Anyway, the house bees are responsible for picking up any garbage and tossing it out the door. If a mouse sneaks in to try to rob the honey, the guard bees sting it to death. The trouble with that is that the house bees can't pick it up and toss it outside. So the bees coat the mouse with propolis (that's a glue-like substance that they make from tree sap). The coating keeps the mouse from rotting and stinking up the hive, rather like mummification, although I must admit I've never smelled a mummy.
But I was talking about beets. I went to the Lawrenceville Farmer's Market a couple of Saturdays ago and picked up, among other things, a big bunch of beets. Had fun introducing them to my grandchildren, who had never tasted raw beet. After that, we cooked one and they ate it with gusto. (I have wonderful, culinarily adventuresome grandchildren.) Over the next few days I ate beets for breakfast (they made the eggs turn pink), lunch (they don't taste great in lasagna), and dinner (pretty good). I'd bought too many beets, though. So I pulled out an old Betty Crocker cookbook that I'd gotten as a wedding present in 1968. And I pickled the remaining beets! That's not exactly like propolizing a dead mouse, but it did prevent the beets from getting slimy.
I'll give you the recipe (for beets, not mouse), just in case you're interested. If you're not, just skip down to the Beeatitude for the day.
Cook a bunch of beets (boil them for a while).
Peel and slice them. Put the skins in your compost pile.

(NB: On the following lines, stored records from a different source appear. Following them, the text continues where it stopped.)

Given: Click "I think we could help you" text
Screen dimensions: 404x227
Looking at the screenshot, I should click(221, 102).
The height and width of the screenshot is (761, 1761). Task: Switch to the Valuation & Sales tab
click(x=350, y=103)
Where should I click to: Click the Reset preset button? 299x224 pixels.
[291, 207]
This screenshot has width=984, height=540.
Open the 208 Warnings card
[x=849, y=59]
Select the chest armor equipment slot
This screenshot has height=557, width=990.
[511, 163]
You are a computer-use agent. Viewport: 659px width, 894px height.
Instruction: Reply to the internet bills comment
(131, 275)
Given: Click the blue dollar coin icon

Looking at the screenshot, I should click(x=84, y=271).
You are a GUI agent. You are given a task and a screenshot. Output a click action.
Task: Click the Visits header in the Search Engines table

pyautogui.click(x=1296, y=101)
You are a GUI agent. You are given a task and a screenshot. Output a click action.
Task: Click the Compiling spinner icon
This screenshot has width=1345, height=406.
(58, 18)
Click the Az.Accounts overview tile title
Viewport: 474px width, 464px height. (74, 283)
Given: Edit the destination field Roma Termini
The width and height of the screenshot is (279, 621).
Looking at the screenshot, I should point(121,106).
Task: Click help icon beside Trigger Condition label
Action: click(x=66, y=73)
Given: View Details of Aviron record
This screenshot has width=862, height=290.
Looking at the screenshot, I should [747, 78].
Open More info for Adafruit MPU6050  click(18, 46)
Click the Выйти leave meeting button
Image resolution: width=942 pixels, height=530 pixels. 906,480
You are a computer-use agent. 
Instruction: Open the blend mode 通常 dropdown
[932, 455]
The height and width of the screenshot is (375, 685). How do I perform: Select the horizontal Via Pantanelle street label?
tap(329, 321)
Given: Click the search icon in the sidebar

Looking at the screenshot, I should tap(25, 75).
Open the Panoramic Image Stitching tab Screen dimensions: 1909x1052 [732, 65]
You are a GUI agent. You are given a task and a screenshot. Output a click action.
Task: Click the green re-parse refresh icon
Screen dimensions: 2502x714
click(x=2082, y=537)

Mix a cup of water, a half-cup of vinegar, a cup of sugar (or substitute agave nectar), and a stick of cinnamon. I didn't have a cinnamon stick, so I just threw in a half-teaspoon of the stuff.
Pour all this over the beets and let them sit overnight in the 'fridge.
Betty Crocker started with a can of sliced beets. That's no fun at all.
--End of Recipe Portion--
Beeatitude for Day #2:
Blessed are they who plant bee-friendly flowers, for they shall have music all summer long.